Payment for executive board members shall be made within the context of the below-given policy that has been determined for top managers.
In addition to the fixed wage determined at the general assembly, the members assigned to carry out certain functions to contribute to the company's activities can also benefit from the function they assume within the framework of the Corporate Governance Committee's opinion.
Performance-based compensation is not applied to the independent board members' remuneration.
The company can meet the expenses (transportation, telephone, insurance, etc.) covered by the board members due to their contribution to the company.
The top management compensation is comprised of two components; fixed and performance-based.

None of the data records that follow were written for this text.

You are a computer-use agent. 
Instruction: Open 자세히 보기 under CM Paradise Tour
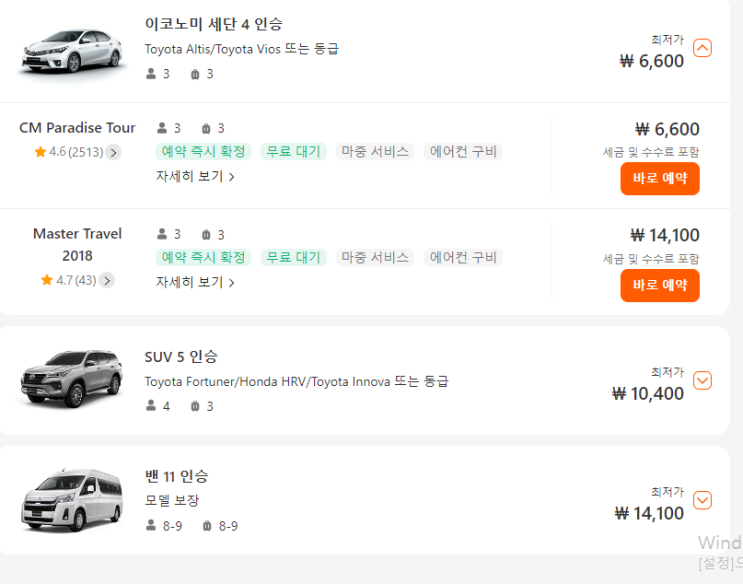coord(195,177)
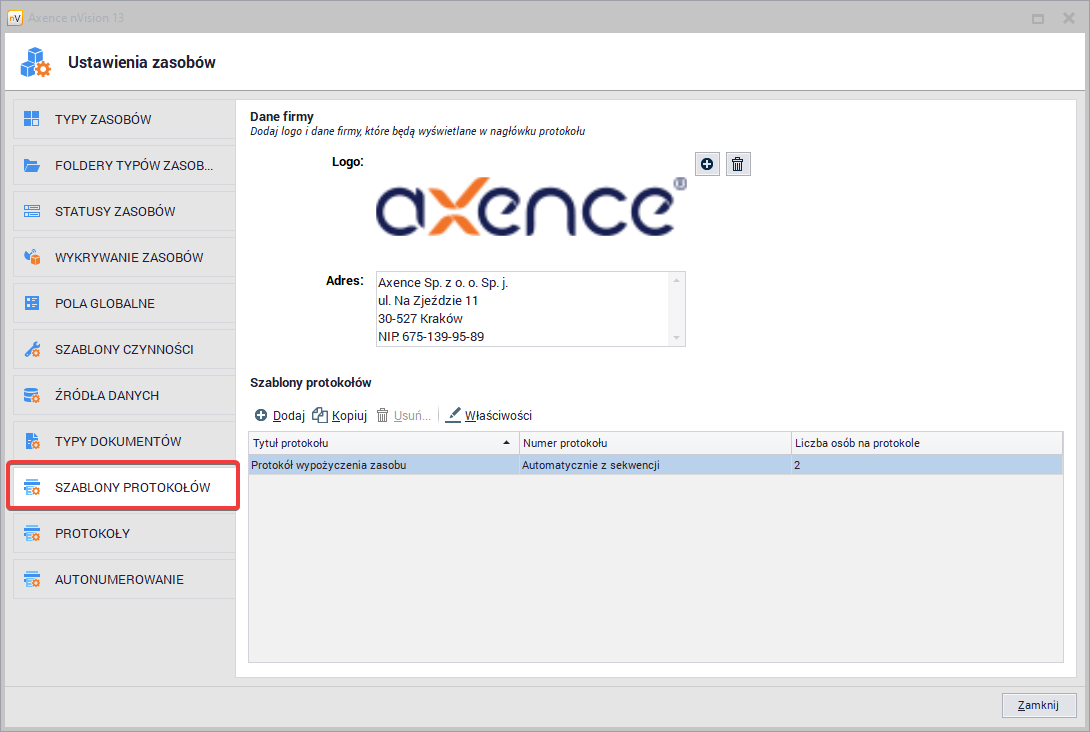
Task: Click the Foldery typów zasobów folder icon
Action: (32, 165)
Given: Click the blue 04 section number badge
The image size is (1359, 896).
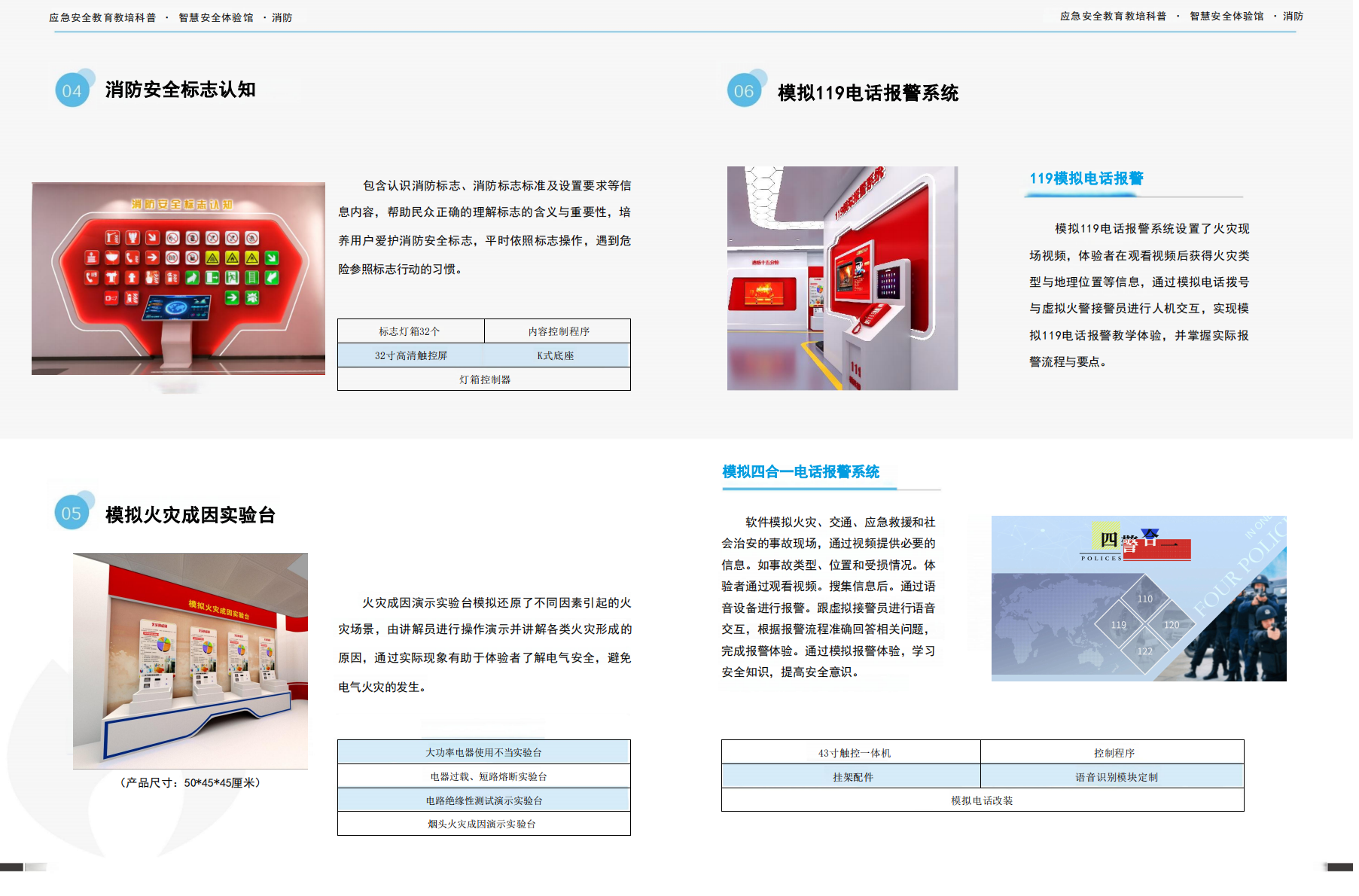Looking at the screenshot, I should (72, 90).
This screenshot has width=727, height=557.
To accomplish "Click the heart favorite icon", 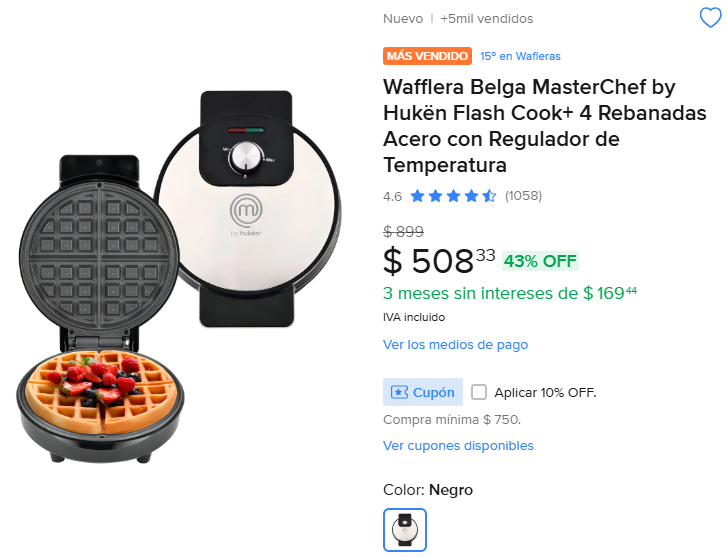I will pos(710,18).
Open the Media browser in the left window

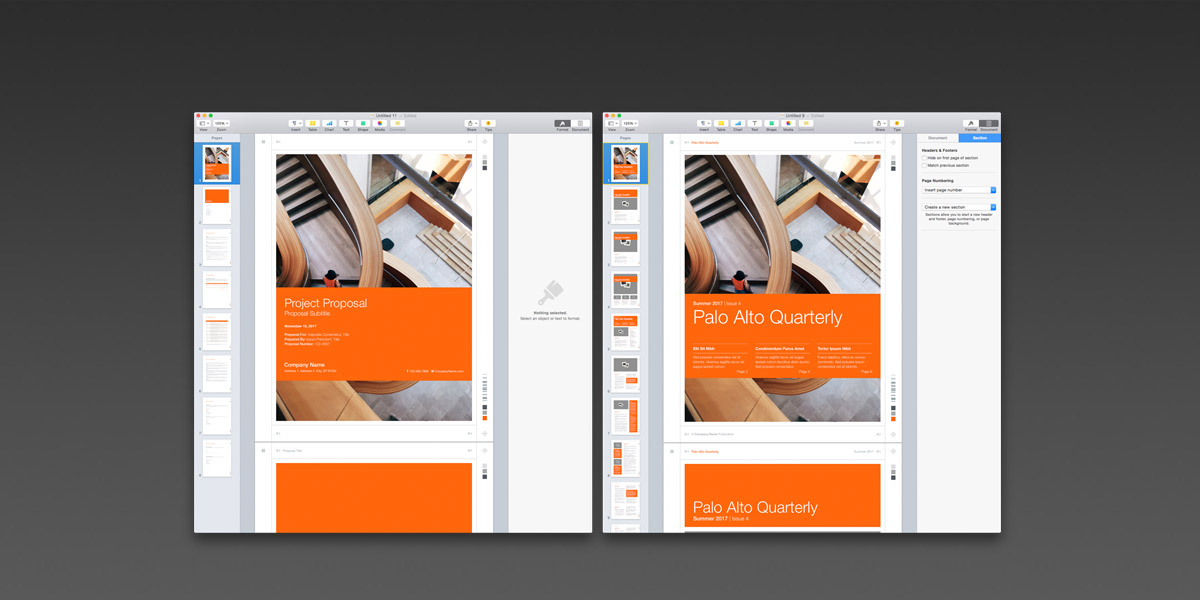click(380, 123)
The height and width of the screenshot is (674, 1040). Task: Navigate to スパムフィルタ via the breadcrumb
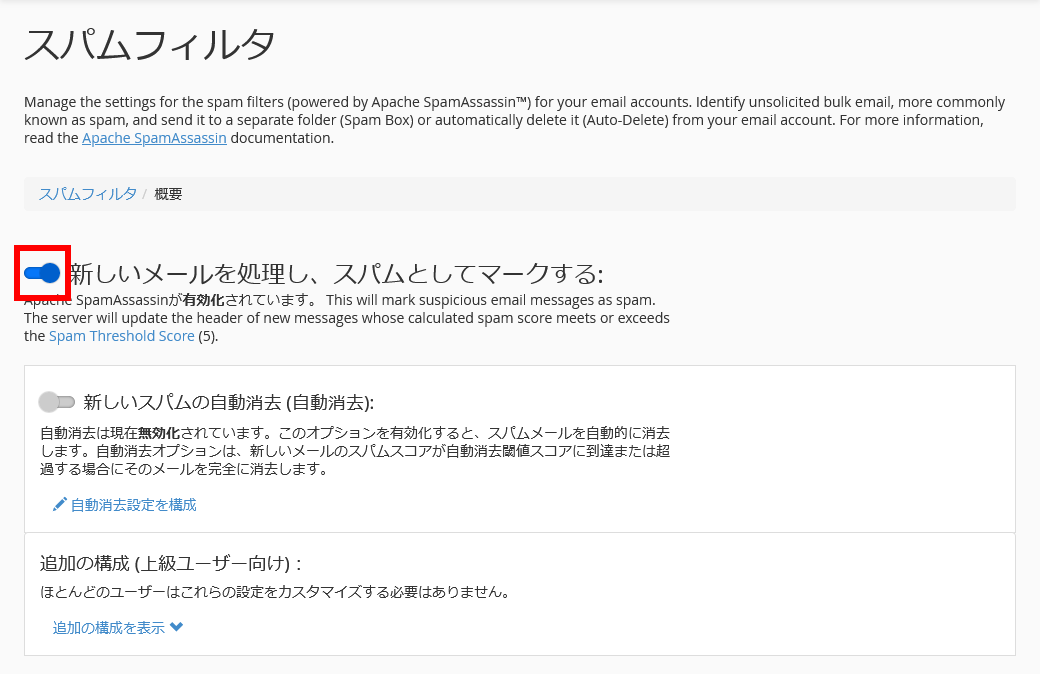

Within the scope of our remuneration policy, salary and side benefits management is organized and implemented with a fair, objective, high-performance-focused, competitive, rewarding and motivating approach.
Top management's fixed compensation is determined in parallel with international standards and legal obligations by considering macroeconomic data in the market, remuneration policies prevalent in the market, corporate growth and long-term targets, and the managers' position. The remuneration policy aims to increase the motivation and loyalty of the employees and gain qualified employees who will ensure the achievement of the company's strategic business goals, taking into account the internal salary balances and competitiveness in the market.
On the other hand, bonuses for the senior management are calculated according to the bonus base, company performance and individual performance so as to support the realization and expansion of the company's business targets, reward sustainable success and encourage superior performance. Information about the criteria is summarized below:
In the event that the top managers of our company leave their jobs, they may be paid a resignation bonus based on the period they worked, the time they served as top management, their contribution, the last target premium before the date of quitting, the salary and bonus paid in the previous year.
The total amount of remuneration paid to top management and board members within the year, and determined as per the above-given principles, shall be presented to the information and/or approval of shareholders in the following general assembly in line with the following general assembly legislation.